◆ Exercise brief: In how many lines of the records does "agent" appear? Answer with one number.

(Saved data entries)
-- Opening Marker --
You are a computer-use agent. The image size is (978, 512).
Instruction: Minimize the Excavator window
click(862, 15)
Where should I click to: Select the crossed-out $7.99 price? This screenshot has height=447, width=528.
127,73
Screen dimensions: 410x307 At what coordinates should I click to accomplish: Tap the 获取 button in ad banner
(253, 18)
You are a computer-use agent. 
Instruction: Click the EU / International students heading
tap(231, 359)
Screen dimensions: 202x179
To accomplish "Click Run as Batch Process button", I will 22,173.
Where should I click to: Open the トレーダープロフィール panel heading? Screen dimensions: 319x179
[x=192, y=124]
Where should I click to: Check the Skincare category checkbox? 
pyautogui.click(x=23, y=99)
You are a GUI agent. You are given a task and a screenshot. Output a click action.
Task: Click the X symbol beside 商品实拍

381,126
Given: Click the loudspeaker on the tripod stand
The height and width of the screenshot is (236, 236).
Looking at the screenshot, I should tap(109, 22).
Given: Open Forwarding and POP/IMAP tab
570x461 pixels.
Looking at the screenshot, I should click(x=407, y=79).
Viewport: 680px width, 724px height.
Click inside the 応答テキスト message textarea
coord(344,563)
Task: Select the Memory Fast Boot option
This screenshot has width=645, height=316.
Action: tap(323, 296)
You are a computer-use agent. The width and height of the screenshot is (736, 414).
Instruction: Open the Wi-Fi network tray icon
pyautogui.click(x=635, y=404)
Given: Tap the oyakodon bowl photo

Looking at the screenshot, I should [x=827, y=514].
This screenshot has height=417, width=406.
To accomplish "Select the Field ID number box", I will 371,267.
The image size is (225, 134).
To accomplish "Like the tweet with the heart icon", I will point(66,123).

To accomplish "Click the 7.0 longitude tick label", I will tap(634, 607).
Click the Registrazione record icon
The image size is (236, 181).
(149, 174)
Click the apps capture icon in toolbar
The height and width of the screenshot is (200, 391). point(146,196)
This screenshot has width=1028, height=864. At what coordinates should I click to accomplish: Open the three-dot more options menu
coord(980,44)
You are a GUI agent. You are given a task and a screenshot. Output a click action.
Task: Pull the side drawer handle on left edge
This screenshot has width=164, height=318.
-- Closing Marker --
◆ Output of the exercise: 5